Vaccine availability would be advanced enormously by Model 1 ('pull' by government-funded advance-purchase contracts), government's financial support of a 'warm' industrial base for vaccine production and the transfer of product liability from manufacturers to government. The Project Bioshield II Act combines these features and would provide extensive support for crucially important public-health measures.

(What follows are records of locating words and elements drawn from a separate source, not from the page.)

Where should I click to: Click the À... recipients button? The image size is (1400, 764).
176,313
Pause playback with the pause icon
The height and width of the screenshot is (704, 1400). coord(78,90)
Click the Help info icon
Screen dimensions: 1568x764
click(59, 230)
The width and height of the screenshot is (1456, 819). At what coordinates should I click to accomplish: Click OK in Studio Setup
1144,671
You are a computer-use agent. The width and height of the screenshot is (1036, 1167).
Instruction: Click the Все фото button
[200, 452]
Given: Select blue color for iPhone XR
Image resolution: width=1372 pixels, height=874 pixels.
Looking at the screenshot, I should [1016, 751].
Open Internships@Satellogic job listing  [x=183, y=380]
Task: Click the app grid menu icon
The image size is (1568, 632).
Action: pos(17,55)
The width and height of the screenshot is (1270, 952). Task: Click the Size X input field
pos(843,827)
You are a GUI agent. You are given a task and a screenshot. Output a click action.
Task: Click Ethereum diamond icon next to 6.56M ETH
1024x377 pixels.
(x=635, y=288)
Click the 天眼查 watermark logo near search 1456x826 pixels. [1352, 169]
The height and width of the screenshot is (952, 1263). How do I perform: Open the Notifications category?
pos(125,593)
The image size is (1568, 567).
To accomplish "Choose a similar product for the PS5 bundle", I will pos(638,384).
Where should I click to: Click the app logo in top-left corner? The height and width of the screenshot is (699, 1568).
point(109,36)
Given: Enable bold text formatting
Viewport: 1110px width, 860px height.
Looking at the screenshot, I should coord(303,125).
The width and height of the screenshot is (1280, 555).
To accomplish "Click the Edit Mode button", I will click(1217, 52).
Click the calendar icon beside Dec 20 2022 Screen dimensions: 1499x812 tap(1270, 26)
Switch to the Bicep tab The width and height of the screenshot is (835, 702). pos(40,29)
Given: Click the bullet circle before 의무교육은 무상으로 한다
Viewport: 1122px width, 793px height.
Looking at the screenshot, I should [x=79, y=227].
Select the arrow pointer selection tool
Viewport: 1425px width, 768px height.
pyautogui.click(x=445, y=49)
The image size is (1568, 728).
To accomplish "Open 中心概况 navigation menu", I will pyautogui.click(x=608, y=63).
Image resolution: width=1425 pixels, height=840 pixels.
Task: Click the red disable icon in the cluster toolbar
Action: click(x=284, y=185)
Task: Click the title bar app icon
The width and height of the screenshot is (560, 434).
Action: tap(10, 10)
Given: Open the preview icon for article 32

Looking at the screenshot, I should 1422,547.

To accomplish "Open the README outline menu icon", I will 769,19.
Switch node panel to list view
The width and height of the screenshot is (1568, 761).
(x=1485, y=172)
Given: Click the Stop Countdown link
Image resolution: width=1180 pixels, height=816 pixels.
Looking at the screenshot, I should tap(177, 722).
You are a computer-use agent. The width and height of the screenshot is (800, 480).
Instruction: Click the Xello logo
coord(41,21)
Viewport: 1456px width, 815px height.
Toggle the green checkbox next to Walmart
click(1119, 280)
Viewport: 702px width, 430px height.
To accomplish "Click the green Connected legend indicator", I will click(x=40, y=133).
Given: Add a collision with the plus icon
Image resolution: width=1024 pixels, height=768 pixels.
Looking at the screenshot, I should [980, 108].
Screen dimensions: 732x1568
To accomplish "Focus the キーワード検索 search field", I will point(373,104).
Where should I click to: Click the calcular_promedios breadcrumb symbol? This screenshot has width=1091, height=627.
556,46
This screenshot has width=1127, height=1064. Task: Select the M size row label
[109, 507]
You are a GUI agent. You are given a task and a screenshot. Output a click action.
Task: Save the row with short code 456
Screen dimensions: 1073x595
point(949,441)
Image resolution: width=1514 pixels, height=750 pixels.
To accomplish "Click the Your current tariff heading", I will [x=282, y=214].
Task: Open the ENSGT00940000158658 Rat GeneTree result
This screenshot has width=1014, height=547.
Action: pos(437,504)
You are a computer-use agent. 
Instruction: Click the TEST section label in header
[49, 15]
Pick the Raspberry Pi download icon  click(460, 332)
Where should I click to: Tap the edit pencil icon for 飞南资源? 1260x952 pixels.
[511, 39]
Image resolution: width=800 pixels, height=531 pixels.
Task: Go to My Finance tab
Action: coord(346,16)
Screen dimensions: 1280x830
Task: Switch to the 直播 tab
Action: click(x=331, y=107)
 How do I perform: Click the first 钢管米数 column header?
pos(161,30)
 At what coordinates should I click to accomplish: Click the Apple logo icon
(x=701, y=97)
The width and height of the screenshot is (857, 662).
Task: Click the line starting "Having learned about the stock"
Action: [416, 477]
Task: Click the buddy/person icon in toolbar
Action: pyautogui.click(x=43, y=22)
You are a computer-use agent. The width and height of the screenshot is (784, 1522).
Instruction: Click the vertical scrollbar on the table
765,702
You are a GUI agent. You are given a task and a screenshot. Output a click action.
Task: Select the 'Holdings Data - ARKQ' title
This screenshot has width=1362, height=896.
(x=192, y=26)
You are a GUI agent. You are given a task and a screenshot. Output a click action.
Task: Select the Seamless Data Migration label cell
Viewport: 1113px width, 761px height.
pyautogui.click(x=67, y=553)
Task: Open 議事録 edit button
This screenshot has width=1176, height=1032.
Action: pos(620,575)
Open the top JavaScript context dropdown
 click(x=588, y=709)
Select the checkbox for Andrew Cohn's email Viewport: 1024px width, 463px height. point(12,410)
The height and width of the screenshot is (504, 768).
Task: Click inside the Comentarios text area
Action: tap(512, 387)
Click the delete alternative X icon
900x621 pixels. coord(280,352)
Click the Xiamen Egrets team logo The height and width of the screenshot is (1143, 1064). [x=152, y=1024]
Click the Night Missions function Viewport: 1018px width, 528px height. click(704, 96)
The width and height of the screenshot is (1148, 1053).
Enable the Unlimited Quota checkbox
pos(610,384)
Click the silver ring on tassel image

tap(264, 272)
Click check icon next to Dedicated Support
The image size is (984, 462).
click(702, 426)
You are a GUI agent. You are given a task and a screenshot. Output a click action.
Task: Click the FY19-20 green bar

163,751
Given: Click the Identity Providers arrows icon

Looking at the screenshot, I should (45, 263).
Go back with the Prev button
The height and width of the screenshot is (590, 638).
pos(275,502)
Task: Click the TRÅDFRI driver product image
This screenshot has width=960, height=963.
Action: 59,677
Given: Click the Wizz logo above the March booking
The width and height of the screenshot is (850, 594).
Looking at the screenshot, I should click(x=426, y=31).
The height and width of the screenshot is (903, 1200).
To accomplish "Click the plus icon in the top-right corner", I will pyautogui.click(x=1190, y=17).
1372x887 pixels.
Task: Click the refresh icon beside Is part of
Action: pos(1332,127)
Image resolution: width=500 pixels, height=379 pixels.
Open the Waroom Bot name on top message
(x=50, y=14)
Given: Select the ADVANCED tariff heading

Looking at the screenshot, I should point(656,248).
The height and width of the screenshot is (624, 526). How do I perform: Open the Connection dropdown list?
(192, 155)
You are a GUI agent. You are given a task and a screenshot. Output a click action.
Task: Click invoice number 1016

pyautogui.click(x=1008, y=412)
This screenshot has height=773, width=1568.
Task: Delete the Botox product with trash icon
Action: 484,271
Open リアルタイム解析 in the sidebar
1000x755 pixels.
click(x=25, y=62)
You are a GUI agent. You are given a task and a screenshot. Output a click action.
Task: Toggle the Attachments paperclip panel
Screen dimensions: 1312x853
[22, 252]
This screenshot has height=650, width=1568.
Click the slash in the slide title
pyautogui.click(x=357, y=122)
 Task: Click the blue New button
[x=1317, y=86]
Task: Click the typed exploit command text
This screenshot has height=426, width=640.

However, Bioshield II's military-style 'pull' approach, and its concentration of control in a non-science agency and focus on 'exotic pathogens' that might be used by terrorists, is not likely to produce solutions to the economic, regulatory and scientific problems that deprive us of the ongoing ability to treat a wide variety of already prevalent infections. For this, we need elements of all three bills and more besides. The Preservation of Antibiotics for Medical Treatment Act of 2005 would extend to the US the good practices regarding antibiotic use in animals that were introduced so effectively in Europe in 1999. However, restricting what is now the bulk use of antibiotics would lower antibiotic-based profits substantially and hasten the retreat of the pharmaceutical industry from antibiotic development. It is therefore extremely important that Congress pass the Preservation of Antibiotics for Medical Treatment Act in conjunction with the Infectious Diseases Research and Development Act. The latter would introduce tax credits with some of the features of Model 3, along with other incentives, and establish a much needed national coordinating body. The American public should urge their Representatives and Senators to become informed about these bills, debate them, improve them, and to pass not one but all three.

Although the introduction of these bills is cause for celebration, they face an uphill battle even to come to a vote. Even if these bills are passed, they represent just the beginning. For one thing, they pertain only to the United States. The shortfall in antibiotic R&D is global, as are many of the firms in a position to remedy the situation. Governments need to promote solutions in all countries where pharmaceutical R&D are carried out.

In our view, the most effective approaches to meeting society's needs for antibiotics will combine features of Models 2 and 3. Government-supported, long-standing, not-for-profit antibiotic research should proceed in parallel with for-profit antibiotic research. Both research streams should feed into for-profit antibiotic development, with tax incentives attracting commercial firms both large and small, experienced and innovative. Antibiotics should enter a regulatory system for approval and post-approval review that is tailored to address emerging antibiotic resistance and the need for new antibiotics as inseparable, unending and a special case.